取材に応じた楽天のルーク・ボイト【写真提供:PLM】
取材に応じた楽天のルーク・ボイト【写真提供:PLM】

原点セントルイスで育まれた野球愛

 日本での生活を心から楽しんでいます」と笑顔で話すのは、楽天の主砲ルーク・ボイト内野手である。昨年7月に入団すると、合流初日にあいさつ代わりの一発で鮮烈なNPBデビューを飾り、結果的にチーム最多の13本塁打を記録した。「トウホク サイコー!」と流ちょうな日本語で締めるお立ち台が恒例となり、東北のファンに愛される存在となった。今回は、自身のルーツや日本での生活について語った。

 ミズーリ州東部に位置するセントルイスで生まれ育ったボイトのルーツは、4歳の頃に始めたTボールにある。Tボールは野球やソフトボールに似た競技で、ピッチャーはおらず、ティースタンドに置いたボールを打つ競技である。そこで自身のポテンシャルに気付き、地元の野球チームで本格的にスキルを磨いた。

 幼少期、当時カージナルスに所属し、現在はアスレチックスの選手育成担当特別補佐を務めるマーク・マグワイア氏が、セントルイスのヒーローだった。ボイトもまた、そのプレーに魅了された一人である。

「彼は私のアイドルでした。ポスター、野球ボール、記念品、バット……ありとあらゆるグッズを持っていましたね。マグワイアのバット『ビッグ・スティック』も持っていて、兄弟と一緒に庭でウィッフルボールをしたり、野球場に行ってそれを振り回したりしていました。彼のレベルには到底及びませんが、私のプレースタイルも彼に憧れてつくり上げたものです」

 カージナルスファンとして育ったボイトは、2017年に憧れのユニホームに身を包み、足繁く通ったブッシュ・スタジアムでメジャーデビューを果たした。

「本当に最高でしたね。カージナルスのファンとして育って、そのカージナルスでメジャーデビューできたんですから。キャリア通算2本目か3本目のホームランは、本拠地ブッシュ・スタジアムの『ビッグ・マック・ランド(マグワイア氏の愛称にちなんで設けられたレフトスタンドの看板エリア)』に飛び込んだんです。あれは本当に感慨深かったですね。セントルイスは野球が盛んな街なので、私の野球愛が育まれたのは、間違いなくあの街でした」

 当時を振り返りながら語ったボイト。マグワイア氏の背中を追いかけてプロを目指した自身の姿と同様に、今度は自身のプレーに憧れ、プロを目指して努力する東北の子どもたちへメッセージを送る。

「私がここまで来ることができたのは、とにかくハードに努力してきたからです。大切なのは、自分を律して打ち込むこと。

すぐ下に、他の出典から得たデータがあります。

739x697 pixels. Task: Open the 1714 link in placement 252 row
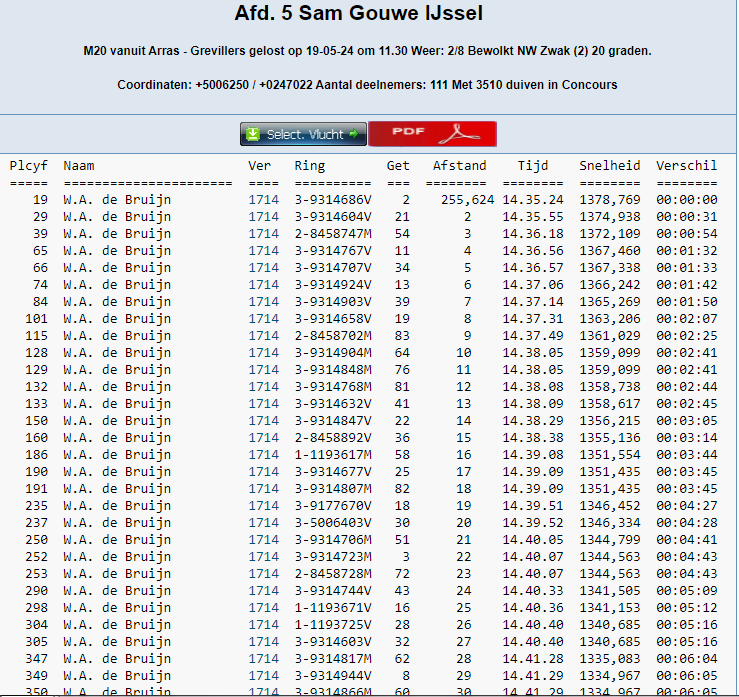263,556
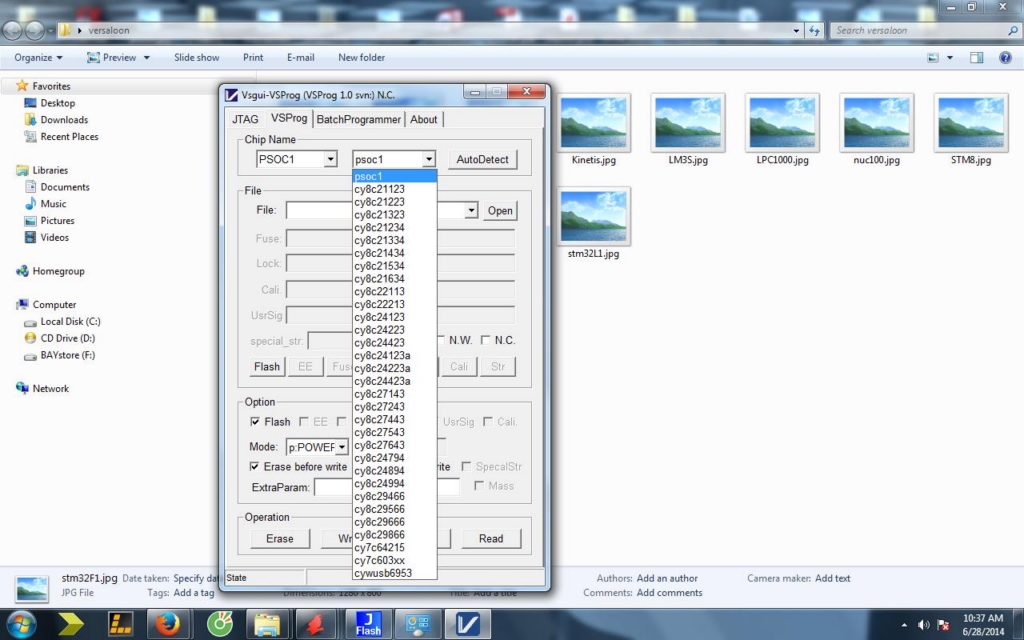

それは、ただバットを振ったりノックを受けたりすることだけではありません。自分の体のケアや栄養管理、そういったあらゆる面が含まれます。細かな積み重ねが大切なんです」

2020年ア・リーグ本塁打王も直面した日米野球の違い

 2020年、新型コロナウイルスの影響で短縮シーズンながらア・リーグ本塁打王に輝いた実績を持つボイトだが、楽天での1年目については「最初は苦戦しましたし、慣れるまでに時間がかかりました」と振り返る。

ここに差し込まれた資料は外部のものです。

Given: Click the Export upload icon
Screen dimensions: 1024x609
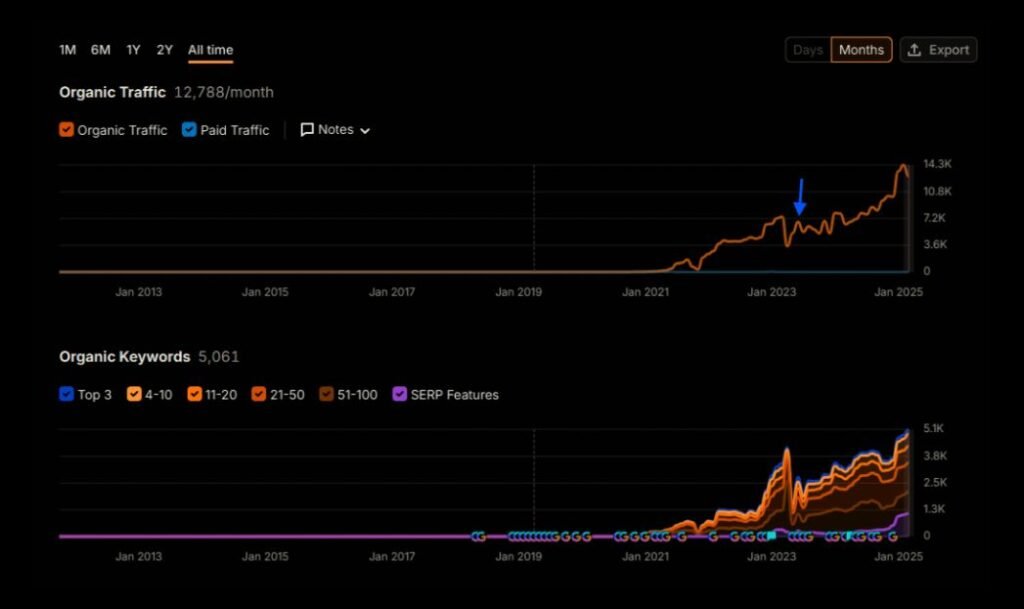Looking at the screenshot, I should pos(914,50).
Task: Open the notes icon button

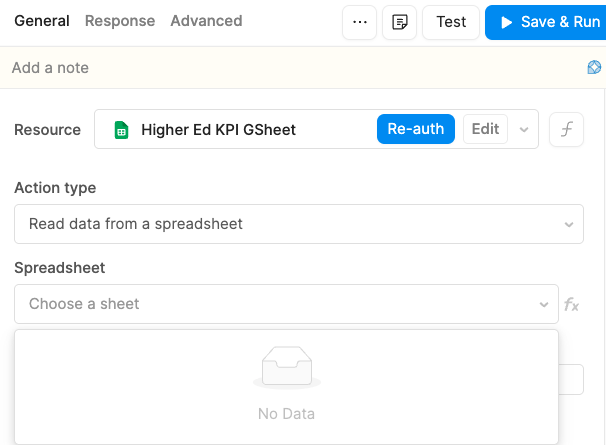Action: coord(400,22)
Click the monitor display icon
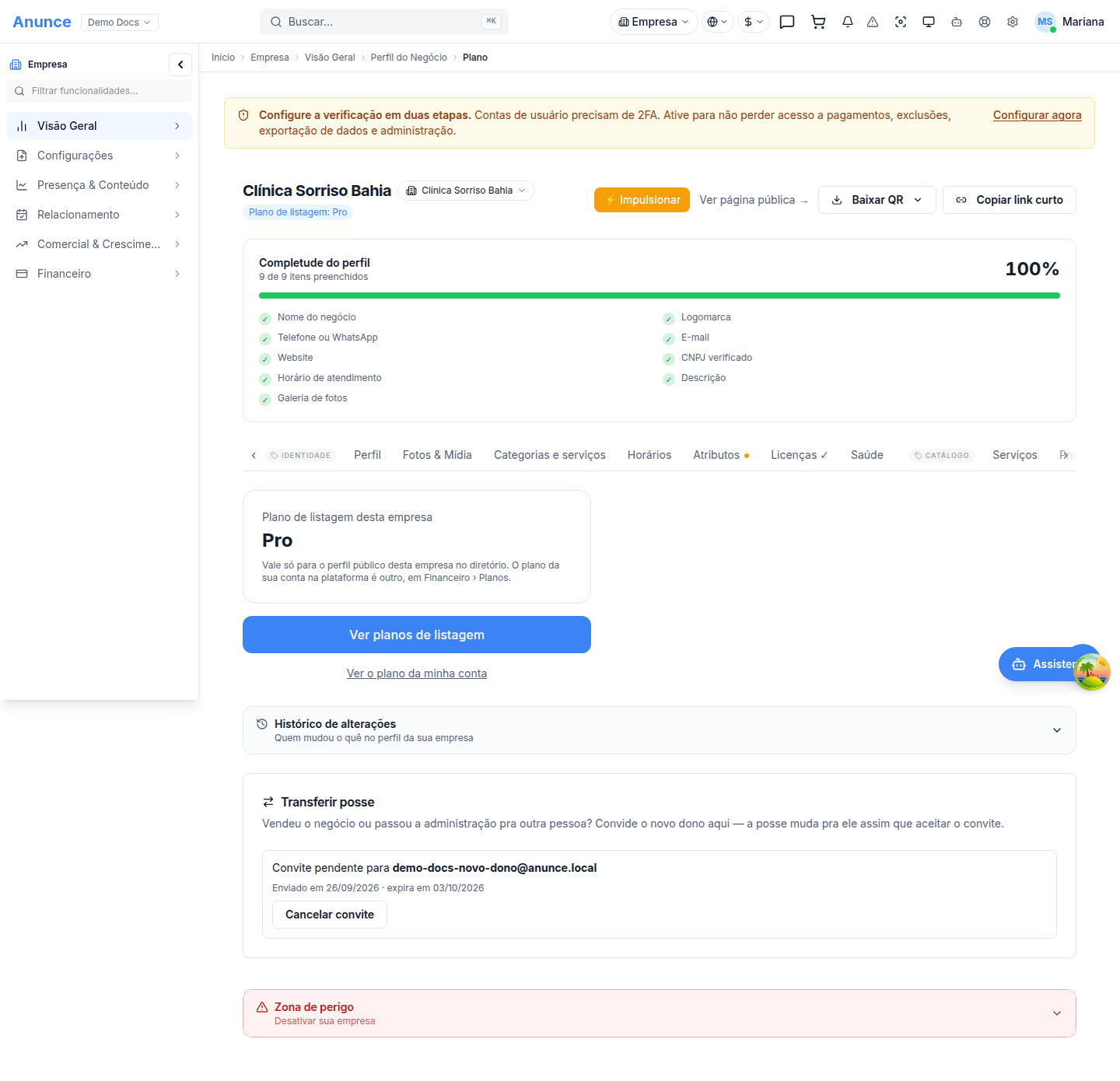 pyautogui.click(x=929, y=22)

 特に「投手のクイックモーションの速さ」に苦戦したという。「アメリカでは、ピッチャーはランナーの動きをそこまで気にしませんが、日本では盗塁やバント、ヒットエンドランが多いんです」。日米のプレースタイルの違いに戸惑いながらも、それを「新たな気付きになった」とポジティブに捉えている。

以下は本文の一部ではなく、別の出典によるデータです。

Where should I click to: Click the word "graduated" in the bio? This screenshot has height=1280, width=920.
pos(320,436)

「“三振か長打か”という今のメジャーリーグのスタイルに対して、日本は”古き良き野球”に近いと感じますし、それが、野球をより楽しくさせてくれました。アメリカだと、練習も自分のルーティンを個々にこなしますが、日本はチーム全体で動きます。バントやヒットエンドランのように、自分の役割を果たすことが求められるので、チームプレーの側面が間違いなく強いですし、データだけの世界ではないんです。それが“家族”のような一体感を生んでいて、新鮮で心地いいですね。すごく気に入っています」

 日本の魅力は野球だけにとどまらない。文化面についても高く評価する。

「野球のレベルも想像以上に高かったですが、文化も素晴らしいし、何よりすごく安全です。家族に対しても、チームが手厚くサポートしてくれて本当に助かっています。日本で経験を積むのは本当に素晴らしいことですし、多くの外国人選手が日本に留まるのも納得ですよ」

 シーズン途中加入ながら高い適応力とコミュニケーション能力でチームに溶け込んだ。オフはトレーニングに励みつつ、家族や友人、親戚と過ごす時間を大切にしたという。

「4月には家族が日本に来る予定なんですが、本当に楽しみです。やっぱり、家族が恋しいですから」と語った。家族の支えを受け、万全の状態で来日2年目のシーズンを迎える。